◆ Exercise requirements ◆
Could you restate all of the records exactly, leaving out the pictures?

◆ Records for this exercise ◆
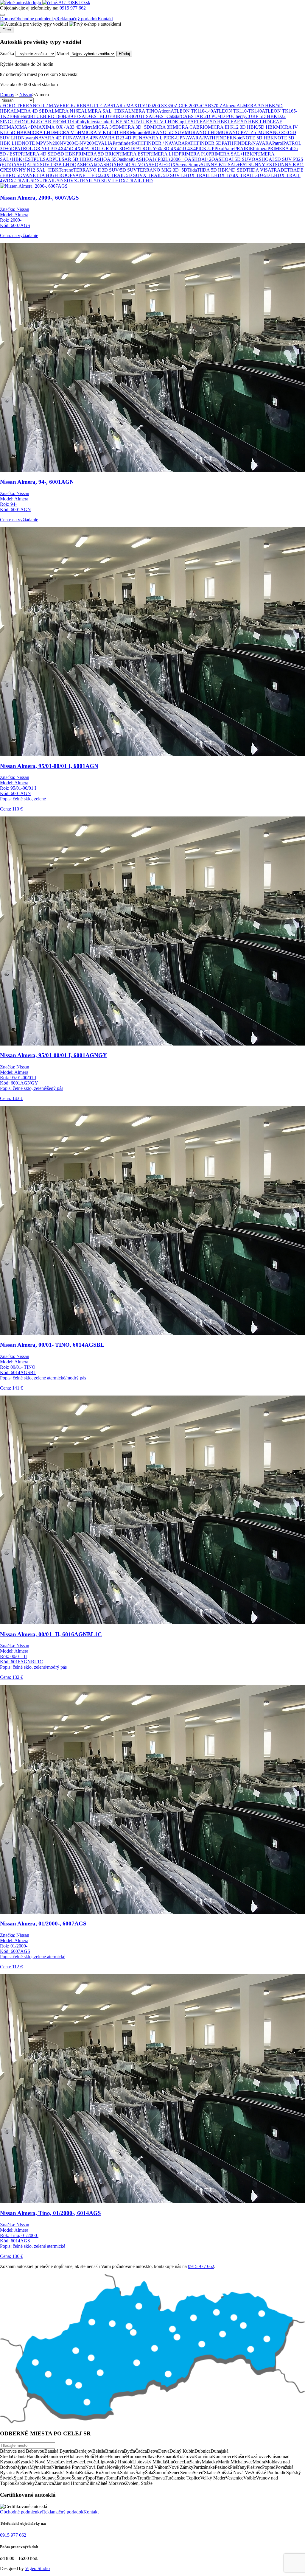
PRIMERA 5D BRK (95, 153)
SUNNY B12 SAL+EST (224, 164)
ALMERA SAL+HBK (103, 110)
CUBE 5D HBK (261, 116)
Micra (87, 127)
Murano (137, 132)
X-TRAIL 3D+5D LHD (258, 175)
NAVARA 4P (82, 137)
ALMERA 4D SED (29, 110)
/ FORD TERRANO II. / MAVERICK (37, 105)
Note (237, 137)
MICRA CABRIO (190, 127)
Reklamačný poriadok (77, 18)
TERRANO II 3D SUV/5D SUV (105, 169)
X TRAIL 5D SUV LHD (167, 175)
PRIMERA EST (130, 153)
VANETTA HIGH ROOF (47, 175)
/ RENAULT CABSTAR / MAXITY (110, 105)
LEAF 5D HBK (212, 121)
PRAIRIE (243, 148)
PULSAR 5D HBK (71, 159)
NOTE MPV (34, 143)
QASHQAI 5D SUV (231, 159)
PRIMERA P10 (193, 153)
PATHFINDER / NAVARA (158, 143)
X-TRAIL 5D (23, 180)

◆ Expected answer ◆
PRIMERA 5D BRK (95, 153)
SUNNY B12 SAL+EST (224, 164)
ALMERA SAL+HBK (103, 110)
CUBE 5D HBK (261, 116)
Micra (87, 127)
Murano (137, 132)
X-TRAIL 3D+5D LHD (258, 175)
NAVARA 4P (82, 137)
ALMERA 4D SED (29, 110)
/ FORD TERRANO II. / MAVERICK (37, 105)
Note (237, 137)
MICRA CABRIO (190, 127)
Reklamačný poriadok (77, 18)
TERRANO II 3D SUV/5D SUV (105, 169)
X TRAIL 5D SUV LHD (167, 175)
PRIMERA EST (130, 153)
VANETTA HIGH ROOF (47, 175)
/ RENAULT CABSTAR / MAXITY (110, 105)
LEAF 5D HBK (212, 121)
PRAIRIE (243, 148)
PULSAR 5D HBK (71, 159)
NOTE MPV (34, 143)
QASHQAI 5D SUV (231, 159)
PRIMERA P10 (193, 153)
PATHFINDER / NAVARA (158, 143)
X-TRAIL 5D (23, 180)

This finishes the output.